Researchers can also shuffle the genetic deck using multiplex automated genome engineering (MAGE).

Developed by Harvard University geneticist George Church, MAGE lets researchers make rapid, targeted modifications to a bacterial genome by introducing a pool of oligonucleotides targeting the desired loci into dividing cell populations every few hours; those oligos, which can specify specific mutations, insertions, or deletions, are incorporated into the lagging strand during DNA synthesis. It's like site-directed mutagenesis, but on a genomic level. “You can generate a cloud of different [genomic] solutions and find the right solution in there,” explains Church.

In a 2009 paper describing the technique, Church's team boosted lycopene production in Escherichia coli five-fold by targeting 24 biosynthetic genes simultaneously with degenerate oligonucleotides that either tweaked ribosome-binding sites or introduced nonsense mutations (5).
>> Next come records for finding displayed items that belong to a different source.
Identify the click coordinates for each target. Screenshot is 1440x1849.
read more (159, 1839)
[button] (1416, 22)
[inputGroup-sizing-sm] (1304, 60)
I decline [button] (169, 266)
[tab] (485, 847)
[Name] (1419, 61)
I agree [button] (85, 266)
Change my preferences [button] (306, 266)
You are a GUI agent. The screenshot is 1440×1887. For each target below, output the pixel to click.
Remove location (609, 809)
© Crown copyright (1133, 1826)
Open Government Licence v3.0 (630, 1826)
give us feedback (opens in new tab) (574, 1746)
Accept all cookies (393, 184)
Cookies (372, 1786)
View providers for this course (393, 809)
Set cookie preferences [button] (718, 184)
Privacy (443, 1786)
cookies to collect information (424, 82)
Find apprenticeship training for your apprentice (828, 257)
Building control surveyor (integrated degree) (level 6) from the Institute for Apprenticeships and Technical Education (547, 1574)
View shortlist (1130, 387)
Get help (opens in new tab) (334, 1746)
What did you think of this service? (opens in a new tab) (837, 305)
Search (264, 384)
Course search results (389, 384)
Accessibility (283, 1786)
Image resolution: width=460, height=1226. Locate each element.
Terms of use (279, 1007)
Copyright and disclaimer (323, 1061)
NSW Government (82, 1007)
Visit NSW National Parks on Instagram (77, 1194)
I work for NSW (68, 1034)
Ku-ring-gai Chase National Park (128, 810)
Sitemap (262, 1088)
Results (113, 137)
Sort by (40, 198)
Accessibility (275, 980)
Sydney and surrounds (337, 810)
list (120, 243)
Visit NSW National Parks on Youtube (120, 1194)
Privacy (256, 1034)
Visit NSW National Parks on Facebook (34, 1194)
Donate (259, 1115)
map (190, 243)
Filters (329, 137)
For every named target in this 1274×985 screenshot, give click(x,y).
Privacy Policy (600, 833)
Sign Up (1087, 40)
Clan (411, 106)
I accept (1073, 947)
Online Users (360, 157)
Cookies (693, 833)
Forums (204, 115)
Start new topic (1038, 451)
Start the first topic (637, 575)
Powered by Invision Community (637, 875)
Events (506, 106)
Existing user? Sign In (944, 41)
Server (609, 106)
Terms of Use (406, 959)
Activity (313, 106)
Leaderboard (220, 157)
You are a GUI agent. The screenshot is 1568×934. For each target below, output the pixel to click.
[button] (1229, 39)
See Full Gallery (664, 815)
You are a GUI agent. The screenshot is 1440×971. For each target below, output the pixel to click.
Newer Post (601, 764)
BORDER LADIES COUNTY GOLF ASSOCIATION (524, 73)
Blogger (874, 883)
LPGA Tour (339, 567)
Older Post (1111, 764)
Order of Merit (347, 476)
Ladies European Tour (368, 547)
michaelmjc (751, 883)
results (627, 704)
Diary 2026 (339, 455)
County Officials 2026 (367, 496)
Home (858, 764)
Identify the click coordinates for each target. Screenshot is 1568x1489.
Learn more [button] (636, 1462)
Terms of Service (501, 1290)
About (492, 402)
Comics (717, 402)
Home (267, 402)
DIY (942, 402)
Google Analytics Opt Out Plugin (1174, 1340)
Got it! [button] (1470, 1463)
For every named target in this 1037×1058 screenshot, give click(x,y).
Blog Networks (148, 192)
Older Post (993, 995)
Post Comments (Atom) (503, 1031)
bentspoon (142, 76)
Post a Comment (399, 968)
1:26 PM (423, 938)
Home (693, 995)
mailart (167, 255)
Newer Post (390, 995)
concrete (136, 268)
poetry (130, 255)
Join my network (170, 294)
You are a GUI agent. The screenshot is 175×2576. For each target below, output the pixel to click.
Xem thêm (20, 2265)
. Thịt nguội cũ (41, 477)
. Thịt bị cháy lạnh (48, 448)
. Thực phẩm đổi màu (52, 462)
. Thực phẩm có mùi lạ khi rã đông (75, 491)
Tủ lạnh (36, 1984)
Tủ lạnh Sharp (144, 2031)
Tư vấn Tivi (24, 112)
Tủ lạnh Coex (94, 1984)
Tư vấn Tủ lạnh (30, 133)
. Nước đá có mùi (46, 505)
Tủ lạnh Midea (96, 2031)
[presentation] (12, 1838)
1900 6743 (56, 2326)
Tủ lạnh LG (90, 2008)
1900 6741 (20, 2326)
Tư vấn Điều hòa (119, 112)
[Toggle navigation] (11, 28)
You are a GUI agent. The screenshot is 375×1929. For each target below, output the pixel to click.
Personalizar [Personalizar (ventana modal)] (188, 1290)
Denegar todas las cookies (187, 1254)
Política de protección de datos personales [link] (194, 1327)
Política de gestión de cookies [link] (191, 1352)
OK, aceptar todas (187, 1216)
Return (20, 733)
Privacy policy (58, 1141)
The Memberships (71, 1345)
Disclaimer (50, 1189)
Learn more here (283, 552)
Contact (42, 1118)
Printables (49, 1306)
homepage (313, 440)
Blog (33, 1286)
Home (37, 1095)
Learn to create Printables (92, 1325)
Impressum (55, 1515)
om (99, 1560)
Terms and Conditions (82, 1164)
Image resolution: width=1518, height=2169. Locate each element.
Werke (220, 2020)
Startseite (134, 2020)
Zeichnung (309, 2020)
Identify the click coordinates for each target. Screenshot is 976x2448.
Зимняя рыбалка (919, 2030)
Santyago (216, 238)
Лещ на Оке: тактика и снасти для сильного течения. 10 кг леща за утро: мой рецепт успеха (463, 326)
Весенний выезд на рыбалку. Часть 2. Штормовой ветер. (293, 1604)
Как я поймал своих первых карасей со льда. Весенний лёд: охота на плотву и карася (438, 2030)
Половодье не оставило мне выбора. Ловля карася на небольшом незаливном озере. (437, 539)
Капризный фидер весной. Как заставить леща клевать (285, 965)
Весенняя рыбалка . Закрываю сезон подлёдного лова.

Since then, Church's team has coupled MAGE with conjugative assembly genome engineering (CAGE) to essentially parallelize MAGE, using the combination to replace all 314 TAG stop codons in E. coli with TAA, and tied the technique to selectable markers (coselection-MAGE) to select for cells “that take up MAGE oligos and have a permissive replication fork in the desired region of the genome” (6, 7).

More recently, Church's team has enhanced coselection-MAGE with a pair of biochemical tweaks to the MAGE machinery — exonuclease knockouts (to preserve input oligonucleotides) and a “wimpier” primase — to boost efficiency by 16-fold (8). Turns out, they're going to need it. That's because the team is now applying this “souped-up” approach toward a monumental challenge: reassigning most of the genetic code's 64 codons throughout the bacterial genome, to make an organism that, by its very nature, is both resistant to viruses (because the two genetic codes would no longer be compatible) and yet amenable to protein engineering.

That's a genomic rewrite on a different scale altogether from Venter's Mycoplasma work or even Sc2.0, both of which were massive undertakings that nonetheless largely cribbed from the original genomic texts. What Church is doing is more akin to genomic encryption: the genetic words aren't changing, but to an outsider, they will appear to be gibberish.

“There are plenty of existing biotech companies that depend on E. coli for their livelihood, and E. coli gets infected by phages,” explains Church. “You can stick your finger in the dike for one or two of them, put a bandage on it, but to really have a general solution you need a new genetic code.”